A year ago, Paige had decided she wouldn’t let his hard-earned mowing money go to waste. She wouldn’t let his dream of Granton die with him. She’d taken over his computer, and now here she sat, ready and willing to take over the rest of his life. In another four years, she planned to graduate with a Bachelors of Business Administration and find a job he would be proud of in the marketing world.

Logging into the processor, she pre-saved a word document and minimized the screen, prepared for an hour of copious note taking. Nothing was going to distract her from her studies. She had a goal to meet, her brother’s dream to realize, and his future to begin.

“Good morning!” A loud voice ripped her attention from the two Escher hands drawing each other on her computer. “This is World Regional Geography. If you’re in the wrong room, there’s the door. If you have no respect for professorial authority, feel free to follow the other lost souls out the exit because I will not accept impudence.”

Paige gulped and glanced surreptitiously behind her, surprised to see hundreds of other students had arrived while she’d been dazing off. They filled nearly every seat.

When no one stood from the sea of blurred bodies to leave, she slowly swiveled back around to face the professor.

Dr. Presni—as her class schedule labeled him—was a short, stout man with an irritable disposition, thick eyebrows, and a bad comb-over. Without introducing himself, he announced he would take roll call today, but after that, attendance was entirely up to the student.

“Marissa Abbott,” he began, starting down his list.

“Here,” the return call echoed from the back of the room.

The scratch of a check mark followed as Presni noted her presence. And so it began all the way through the alphabet. With her Z surname, Paige figured she had a while to wait before he called on her. She relaxed, tuning out, and studied the front of the room. A white board and stark, blank walls stared back. Yeesh, maybe she shouldn’t have sat in the front row. She felt self-conscious. Singled out. She eyed the exit just to her left. It looked so welcoming.

“Rupert Waltrip…Alison Wutke…”

Paige refocused on the teacher’s droning voice—really dry, droning voice. It was going to be hard to concentrate on his lectures with a voice like his, all arid and—

“Logan Xander.”

Logan Xander?

Paige stopped breathing. Icicles crystalized on her brain, freezing her motionless.

That name.

Oh, God. That name.

Why would the professor say that name? Of all the names in the world, why—

“Here.” A voice answered, claiming ownership of that horrendous name. He sat too close behind her and a tad to her right.

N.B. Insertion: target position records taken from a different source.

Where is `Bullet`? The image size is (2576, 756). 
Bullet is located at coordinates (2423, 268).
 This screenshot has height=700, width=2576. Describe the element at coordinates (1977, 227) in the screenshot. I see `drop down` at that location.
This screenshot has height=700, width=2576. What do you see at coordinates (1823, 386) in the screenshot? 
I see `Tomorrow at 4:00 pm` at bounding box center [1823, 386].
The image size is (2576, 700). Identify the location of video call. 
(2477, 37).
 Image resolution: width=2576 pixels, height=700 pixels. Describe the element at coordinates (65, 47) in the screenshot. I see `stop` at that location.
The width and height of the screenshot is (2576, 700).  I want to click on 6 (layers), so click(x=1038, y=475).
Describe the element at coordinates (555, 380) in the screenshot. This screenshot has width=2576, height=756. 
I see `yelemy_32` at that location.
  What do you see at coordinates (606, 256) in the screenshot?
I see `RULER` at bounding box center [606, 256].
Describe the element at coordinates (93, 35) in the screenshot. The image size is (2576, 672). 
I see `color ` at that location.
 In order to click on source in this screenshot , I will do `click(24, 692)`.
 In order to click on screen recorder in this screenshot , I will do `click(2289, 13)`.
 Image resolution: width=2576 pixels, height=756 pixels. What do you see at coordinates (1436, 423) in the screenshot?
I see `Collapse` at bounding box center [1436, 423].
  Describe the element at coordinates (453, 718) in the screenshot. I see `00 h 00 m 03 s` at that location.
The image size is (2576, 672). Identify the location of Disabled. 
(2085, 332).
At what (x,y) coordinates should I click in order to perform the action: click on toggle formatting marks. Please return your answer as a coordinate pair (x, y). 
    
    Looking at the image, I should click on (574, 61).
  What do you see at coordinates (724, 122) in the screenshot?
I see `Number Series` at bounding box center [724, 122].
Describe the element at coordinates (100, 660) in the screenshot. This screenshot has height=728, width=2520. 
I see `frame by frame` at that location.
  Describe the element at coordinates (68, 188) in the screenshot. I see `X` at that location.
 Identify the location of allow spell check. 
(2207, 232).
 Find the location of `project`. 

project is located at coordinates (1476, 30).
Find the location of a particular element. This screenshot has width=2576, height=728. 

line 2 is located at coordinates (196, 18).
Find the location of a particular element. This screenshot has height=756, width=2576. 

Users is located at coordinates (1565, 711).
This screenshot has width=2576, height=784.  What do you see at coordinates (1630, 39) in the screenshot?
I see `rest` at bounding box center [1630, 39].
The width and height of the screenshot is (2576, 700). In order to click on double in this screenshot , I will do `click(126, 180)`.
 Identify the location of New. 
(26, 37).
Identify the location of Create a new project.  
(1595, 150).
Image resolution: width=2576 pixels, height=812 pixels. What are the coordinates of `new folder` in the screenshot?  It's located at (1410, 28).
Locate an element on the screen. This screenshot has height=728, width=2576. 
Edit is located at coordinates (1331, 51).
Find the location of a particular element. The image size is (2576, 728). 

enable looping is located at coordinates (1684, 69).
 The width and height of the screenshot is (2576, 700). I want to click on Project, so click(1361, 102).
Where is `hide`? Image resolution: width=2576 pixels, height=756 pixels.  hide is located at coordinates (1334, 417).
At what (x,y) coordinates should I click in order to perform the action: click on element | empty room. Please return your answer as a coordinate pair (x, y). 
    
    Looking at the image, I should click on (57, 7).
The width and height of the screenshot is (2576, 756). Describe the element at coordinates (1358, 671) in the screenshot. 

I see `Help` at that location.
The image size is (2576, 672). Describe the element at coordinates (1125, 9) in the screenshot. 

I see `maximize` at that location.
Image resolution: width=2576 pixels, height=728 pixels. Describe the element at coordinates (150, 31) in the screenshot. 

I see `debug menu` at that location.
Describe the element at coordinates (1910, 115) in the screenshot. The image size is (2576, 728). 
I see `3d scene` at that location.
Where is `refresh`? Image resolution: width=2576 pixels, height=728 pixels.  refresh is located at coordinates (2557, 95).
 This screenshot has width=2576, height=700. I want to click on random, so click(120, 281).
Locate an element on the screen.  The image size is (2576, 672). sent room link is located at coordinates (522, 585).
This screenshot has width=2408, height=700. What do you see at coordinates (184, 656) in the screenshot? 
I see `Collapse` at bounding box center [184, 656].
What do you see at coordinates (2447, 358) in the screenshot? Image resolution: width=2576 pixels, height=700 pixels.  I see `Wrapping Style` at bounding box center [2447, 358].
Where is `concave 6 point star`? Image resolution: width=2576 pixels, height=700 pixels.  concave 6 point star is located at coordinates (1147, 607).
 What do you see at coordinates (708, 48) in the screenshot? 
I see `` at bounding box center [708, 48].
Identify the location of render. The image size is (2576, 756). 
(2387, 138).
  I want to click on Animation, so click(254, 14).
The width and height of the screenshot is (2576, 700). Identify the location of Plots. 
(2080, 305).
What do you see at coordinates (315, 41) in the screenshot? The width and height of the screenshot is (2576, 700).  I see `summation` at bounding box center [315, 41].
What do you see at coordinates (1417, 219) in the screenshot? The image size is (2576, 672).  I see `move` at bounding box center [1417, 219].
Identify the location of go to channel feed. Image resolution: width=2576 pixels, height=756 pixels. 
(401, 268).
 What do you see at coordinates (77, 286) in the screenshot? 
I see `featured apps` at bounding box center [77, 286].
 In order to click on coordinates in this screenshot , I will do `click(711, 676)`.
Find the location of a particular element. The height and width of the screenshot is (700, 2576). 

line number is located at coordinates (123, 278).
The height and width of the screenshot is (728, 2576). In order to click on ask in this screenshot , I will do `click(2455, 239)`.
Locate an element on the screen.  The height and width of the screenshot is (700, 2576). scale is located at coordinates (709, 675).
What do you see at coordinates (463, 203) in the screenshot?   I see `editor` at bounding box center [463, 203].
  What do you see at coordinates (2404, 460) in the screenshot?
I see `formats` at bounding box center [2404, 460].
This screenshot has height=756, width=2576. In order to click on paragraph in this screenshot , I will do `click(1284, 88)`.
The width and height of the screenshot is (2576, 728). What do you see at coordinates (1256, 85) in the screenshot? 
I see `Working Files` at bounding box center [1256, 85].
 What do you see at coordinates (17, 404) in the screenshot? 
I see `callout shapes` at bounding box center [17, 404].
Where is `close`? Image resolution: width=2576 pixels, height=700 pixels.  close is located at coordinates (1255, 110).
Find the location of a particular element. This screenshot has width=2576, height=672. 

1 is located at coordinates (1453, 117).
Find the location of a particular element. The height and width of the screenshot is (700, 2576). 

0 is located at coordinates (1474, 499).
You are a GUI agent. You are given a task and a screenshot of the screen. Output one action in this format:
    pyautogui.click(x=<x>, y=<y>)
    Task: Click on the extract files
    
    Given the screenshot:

She couldn’t help herself. Paige whipped around to look. She had to know.

There he sat.

Three rows back. Two seats over.

Logan Xander.

It had been three years since she’d last seen him. He fixed his dirty-blond hair shorter these days, shaved to a buzz cut. And his face had aged, the planes and angles sharper and more defined. Matured. But there was no way she’d ever forget what he looked like.

He must’ve caught her abrupt reaction to his name, because he glanced her way. Their gazes caught and held, and all the air in the room stalled, leaving her suffocated.

Dying.

A great, crushing tremble clutched her, wracking a painful shudder up her spine. Immediate tears throbbed behind her eyes. She blinked repeatedly, but her retinas remained scorching dry, giving her no relief from the horror she was beholding.

A bewildered frown wove through the center of Logan Xander’s brow as he stared back, obviously not recognizing her.

She clenched her teeth and fisted her hands. She wanted to strike out, physically, verbally, any way possible, to make him remember the way she remembered. How dare he forget her when she would know his face—his name—for the rest of her life!